BEGIN Provided material
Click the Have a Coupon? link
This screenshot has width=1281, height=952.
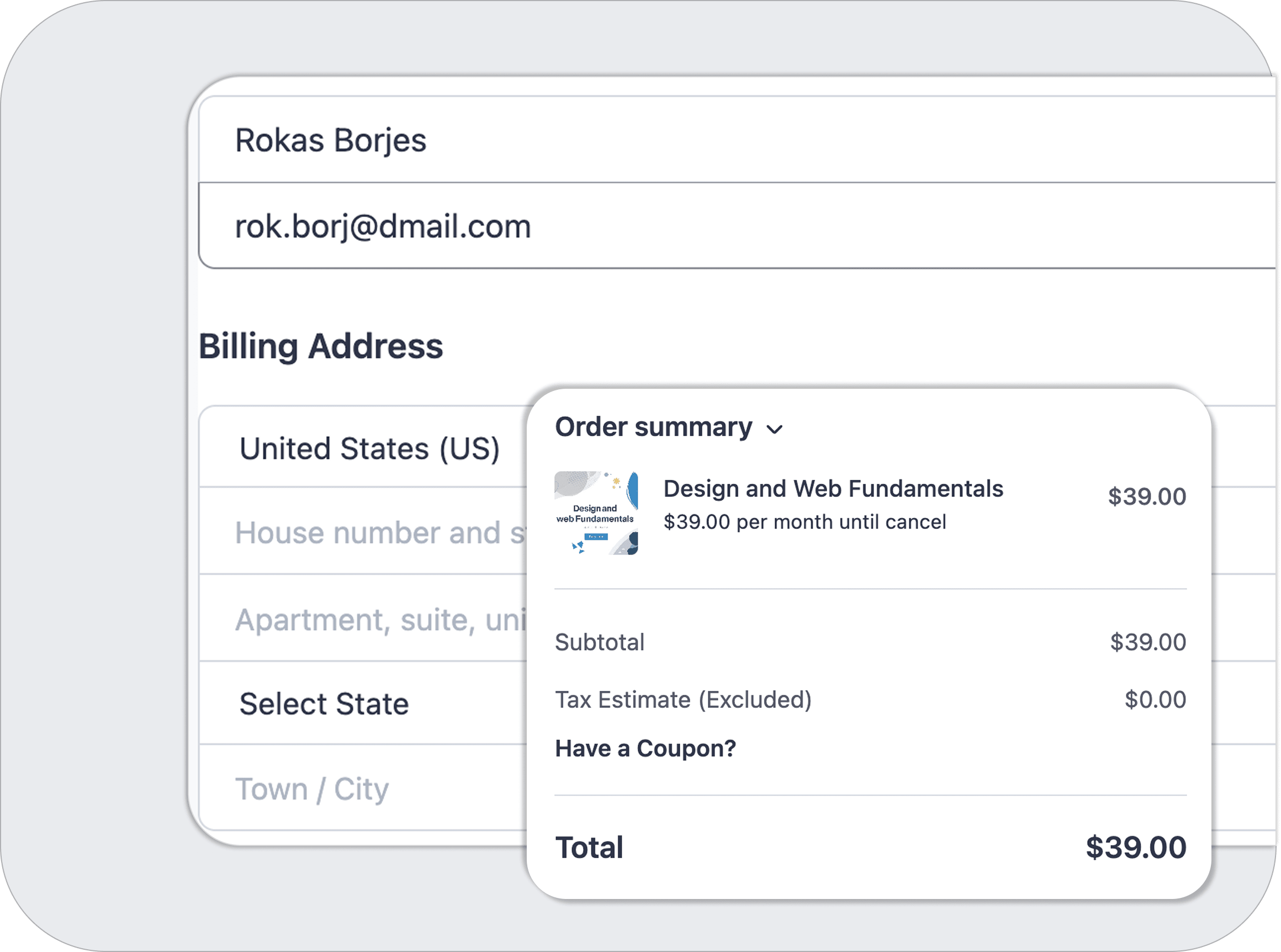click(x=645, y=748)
END Provided material
BEGIN Provided material
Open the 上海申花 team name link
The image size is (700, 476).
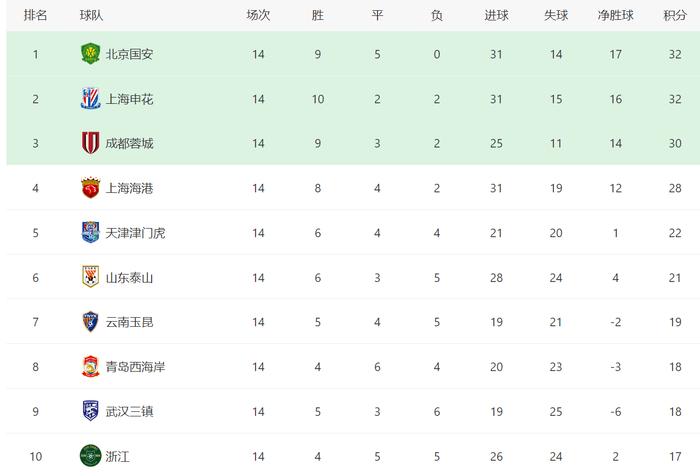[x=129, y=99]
END Provided material
BEGIN Provided material
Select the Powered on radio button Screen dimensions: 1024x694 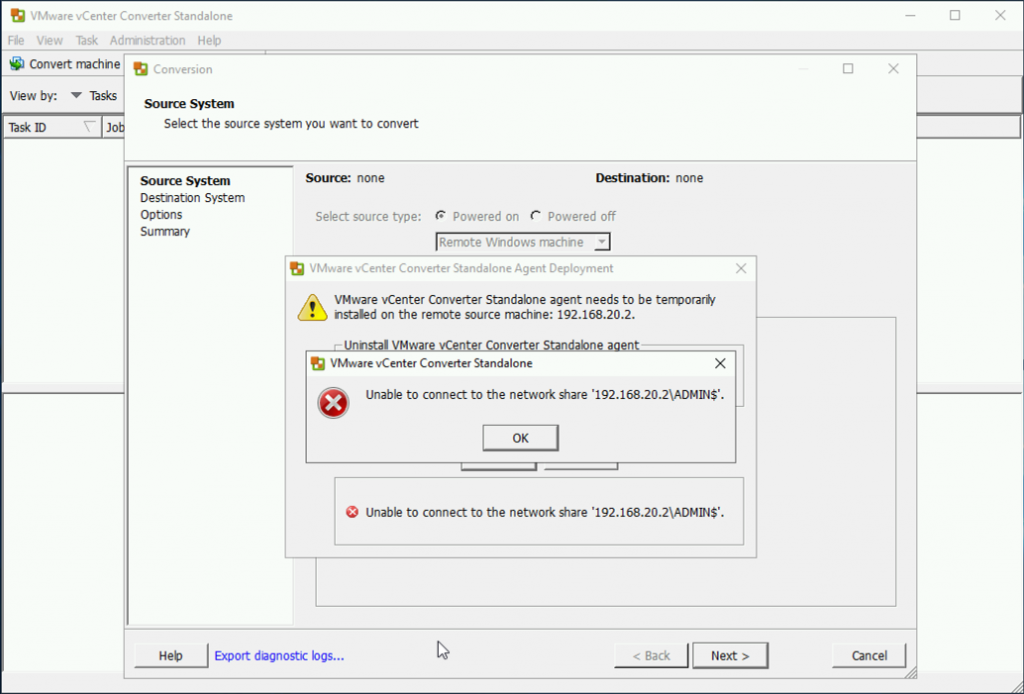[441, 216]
END Provided material
» **The task**: Every line that holds the word "link" should be copied from the records.

» **Answer for the task**:
Click the Have a Coupon? link
Open the 上海申花 team name link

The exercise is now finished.